The only way I can make sense of Rawls’ absolutist stance on basic liberties is that he (falsely) assumes these are costless rights. But a basic right like the right to vote has costs. We could spend endless amounts of public funds trying to ensure that the right to vote is adequately regulated (as well as all the other fundamental rights and freedoms).The more we spend on improving the enjoyment of this one right the less we will have for other laudable aims that do not involve basic liberties, such as universal health care, education, etc. But Rawls does not permit us to appeal to benefits to the public good when making decisions about the regulation of basic liberties. Such decisions would violate the equal basic liberties principle which is serially ordered above the principles of fair equality of opportunity and the difference principle. So the equal basic liberties principle cannot be subjected to a cost–benefit analysis that transcends the metric of liberty itself. But the reality is that every society, even affluent societies like America, must (and do) make such decisions when they invest scarce public funds into certain aims (e.g. national defence, domestic security, education etc.) rather than other aims.
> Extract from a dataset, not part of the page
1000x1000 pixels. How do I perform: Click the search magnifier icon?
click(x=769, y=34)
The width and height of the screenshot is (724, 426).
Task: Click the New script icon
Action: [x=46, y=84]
These constraints are ignored by Rawls because he discusses a society that exists in an idealized scenario that is insulated from many of these issues. Thus an “arrangement-focused” approach to liberty limits our deliberations in a way that makes it sound reasonable to assert “The priority of liberty implies in practice that a basic liberty can be limited or denied solely for the sake of one or more other basic liberties, and never, as I have said, for reasons of public good or perfectionist values.” (Rawls, PL 295) A “realization-focused” approach to justice will not take such an absolutist position on liberty.

And this then links in with Sen’s concern about the relevance of a global perspective of justice. If one sought to apply Rawls’s first principle of justice to the global arena, one might think that it is most important to train virtuous judges who can then ensure that all societies make good on having the “political will” to prioritize liberty over all other values (by threatening to invalidate legislation that contravenes a liberal constitution). Having impartial and competent judges is of course important. But as the “first principle” of global justice one might find it a bit odd, even perverse, to prioritize the training of judges and instituting judicial review over, say, the training of doctors and nurses, eliminating infectious diseases, eliminating the most blatant and vicious abuses of political power. A “realization-focused” approach to justice would bring these considerations to the fore, rather than bracketing or side-stepping them as I believe Rawlsian justice does.